**Instruction A:** Repeat word for word the part of the passage on data cleaning and transformers starting with "Table 2 Labeling" and going on through "more consistent input.".
**Instruction B:** In the records, substitute "Thursday" for "Wednesday" from the first line through the line that contains "click(105, 208)", keeping everything else unchanged. Return only those lines and leave out the pictures.

**Document:**
+-------+

Data cleaning methods with examples.

Table 2 Labeling basis on seven types of classification.

Data cleaning methods

In this study, the five data preprocessing methods were employed to refine textual information. The impact of these preprocessing techniques on raw text data transformation is demonstrated with an example in Fig. 3:

  1. 1)

    Lowercasing: Converts all text characters to lowercase. This standardizes words such as “Fire door” and “fire door”, eliminating unnecessary distinctions and simplifying the dataset.

  2. 2)

    Removing punctuation: Exclude punctuation marks (e.g., commas, question marks, periods) from the text. For many classification tasks, punctuation adds little semantic value; eliminating it reduces noise and yields a cleaner, more consistent input.

  3. 3)

    Tokenization: Breaks down text into smaller components known as tokens, typically words. Tokenization converts raw text into structured units that can then be represented numerically, making them suitable for processing by algorithms used in text classification.

  4. 4)

    Removing stop words: Excludes frequently occurring words such as “and,” “the,” “is,” and “to,” which usually provide minimal informational value. Removing these stop words considerably reduces vocabulary size and data complexity, facilitating more efficient processing.

  5. 5)

    Lemmatization: Reduces words to their fundamental or dictionary forms, known as lemmas, based on grammatical usage and context. For example, the words “pushed” and “pulled” would become “push” and “pull,” respectively. Unlike basic truncation, lemmatization identifies accurate root forms, ensuring consistent data representation.

BERT-based methods

The transformer architecture, proposed by Vaswani et al.29, employs stacked self-attention layers and fully connected layers organized into encoder and decoder modules. Unlike traditional sequence models, transformers leverage self-attention mechanisms instead of recurrent or convolutional operations, enabling the efficient modeling of long-range dependencies within textual data30,31. The overall transformer architecture, which consists of multiple layers of self-attention and feed-forward neural networks in both encoder and decoder blocks, is illustrated in Fig. 4.

Fig. 4
figure 4

Workflow of transformer architecture.

To incorporate positional information, positional encodings are combined directly with input embeddings at the base of both encoder and decoder modules. These positional encodings match the dimensionality (\(\:{d}_{model}\)) of the embeddings, allowing seamless integration. Positional encodings use sinusoidal functions at different frequencies, as defined by Eqs. (1) and (2):

$$\:PE\left(pos,\:2i\right)=\:\text{s}\text{i}\text{n}\left(\frac{pos}{{\text{10,000}}^{2i/{d}_{model}}}\right)$$
(1)
$$\:PE\left(pos,\:2i+1\right)=\:\text{c}\text{o}\text{s}\left(\frac{pos}{{\text{10,000}}^{2i/{d}_{model}}}\right)$$
(2)

Here, pos represents the position in the sequence, and i indicates the embedding dimension. Each dimension generates a distinct sinusoidal waveform. The Transformer encoder and decoder each consist of identical layers. Each encoder layer includes a multi-head self-attention mechanism followed by a fully connected feed-forward network, while each decoder layer contains these components plus an additional multi-head attention layer focused on encoder outputs32.

+-------+

**Input for this task:**

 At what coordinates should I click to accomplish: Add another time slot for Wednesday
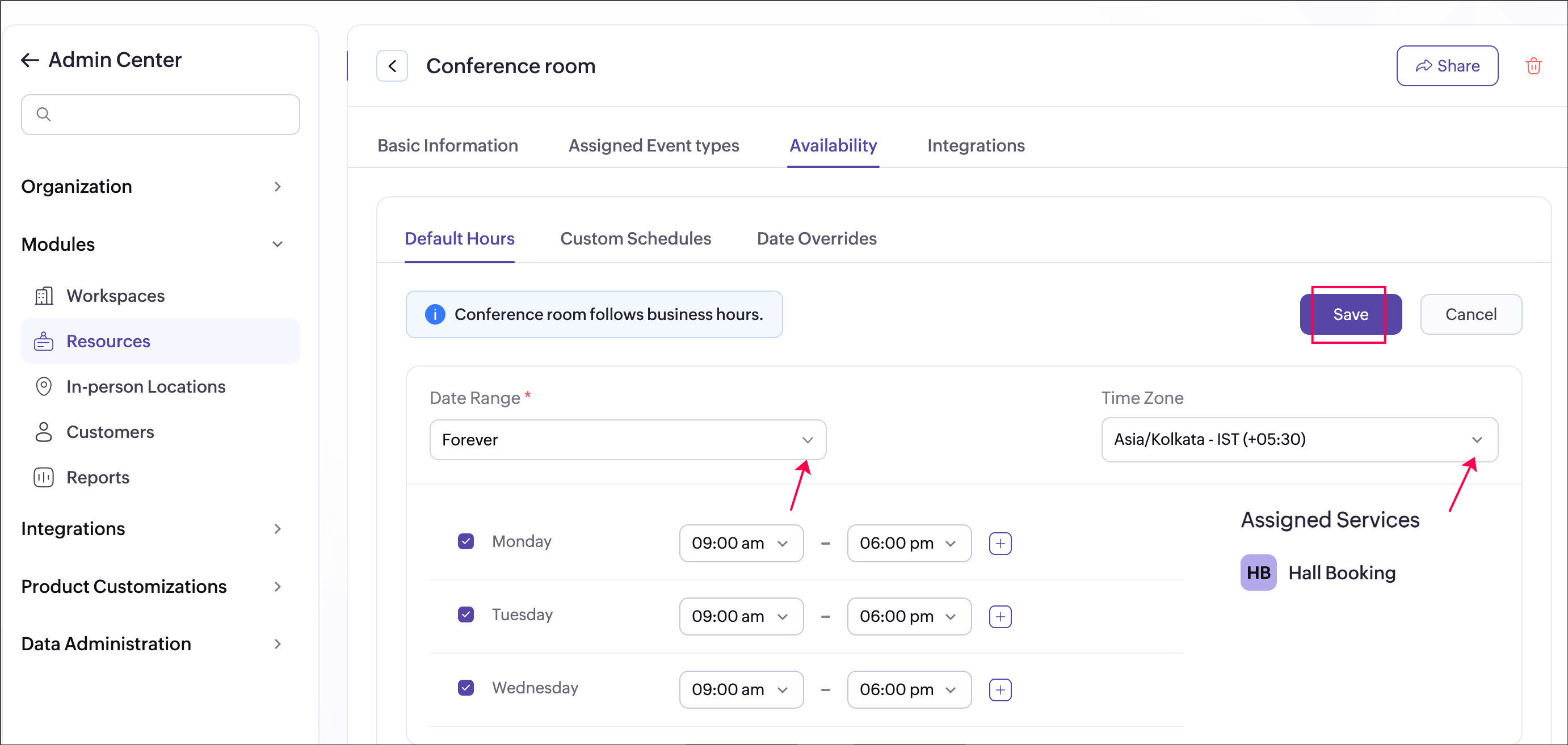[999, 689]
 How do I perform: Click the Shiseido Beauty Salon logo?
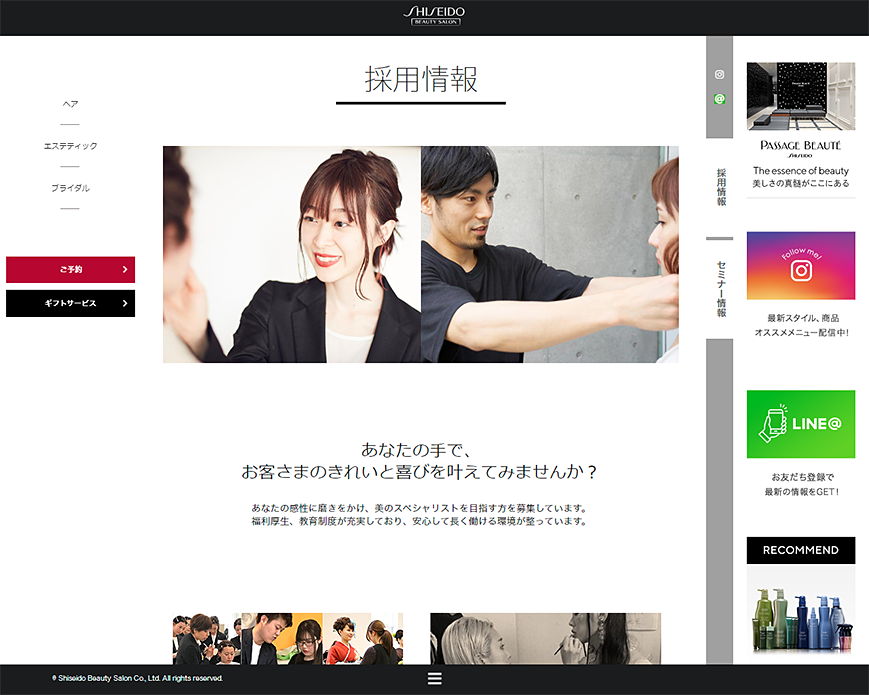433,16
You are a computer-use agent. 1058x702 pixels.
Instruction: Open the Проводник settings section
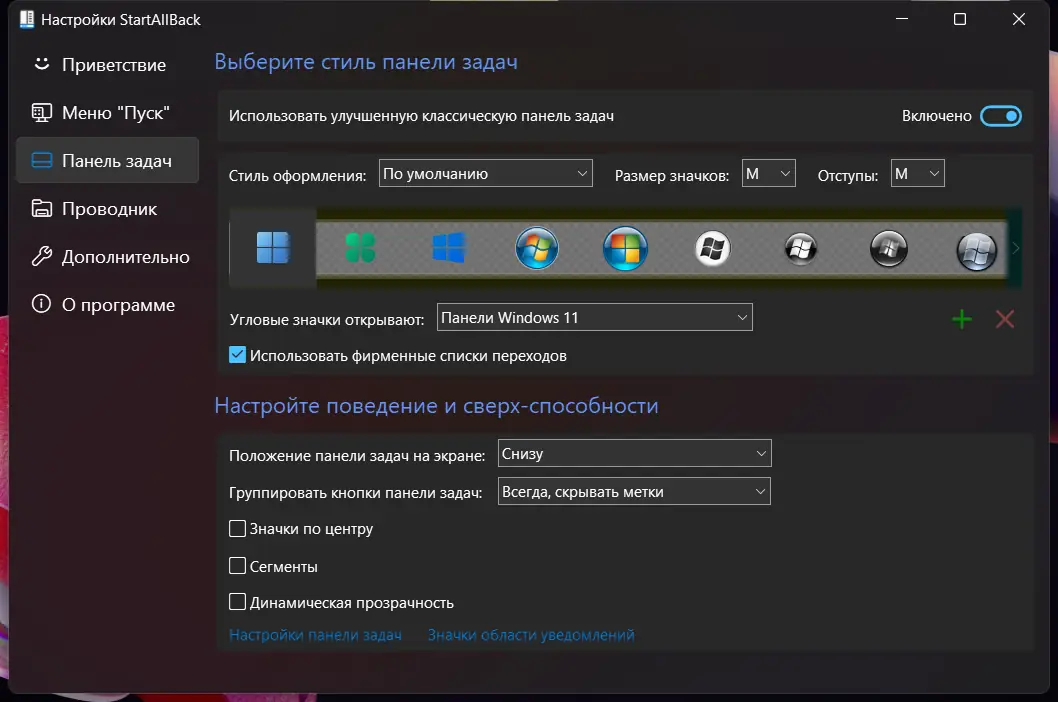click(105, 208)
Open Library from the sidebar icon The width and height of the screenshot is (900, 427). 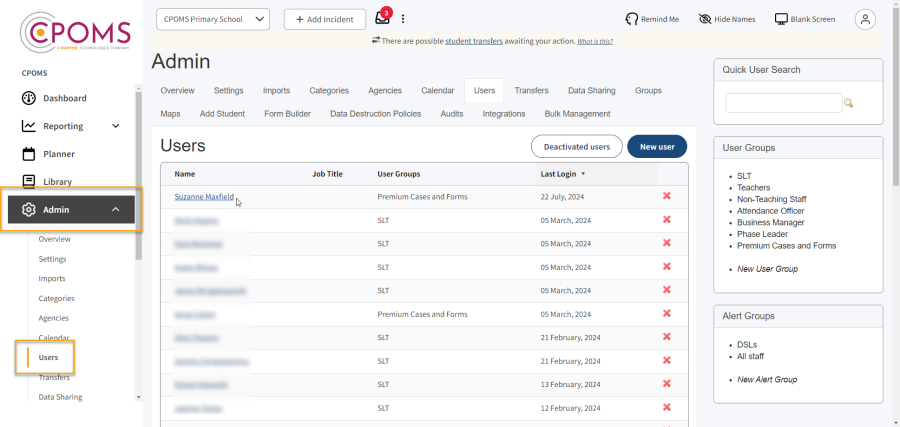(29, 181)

+-------+

**Response A:**
Table 2 Labeling basis on seven types of classification.

Data cleaning methods

In this study, the five data preprocessing methods were employed to refine textual information. The impact of these preprocessing techniques on raw text data transformation is demonstrated with an example in Fig. 3:

  1. 1)

    Lowercasing: Converts all text characters to lowercase. This standardizes words such as “Fire door” and “fire door”, eliminating unnecessary distinctions and simplifying the dataset.

  2. 2)

    Removing punctuation: Exclude punctuation marks (e.g., commas, question marks, periods) from the text. For many classification tasks, punctuation adds little semantic value; eliminating it reduces noise and yields a cleaner, more consistent input.

**Response B:**
 At what coordinates should I click to accomplish: Add another time slot for Thursday
[999, 689]
 How do I perform: Click the Shiseido Beauty Salon logo?
433,16
You are a computer-use agent. 1058x702 pixels.
Instruction: Open the Проводник settings section
click(105, 208)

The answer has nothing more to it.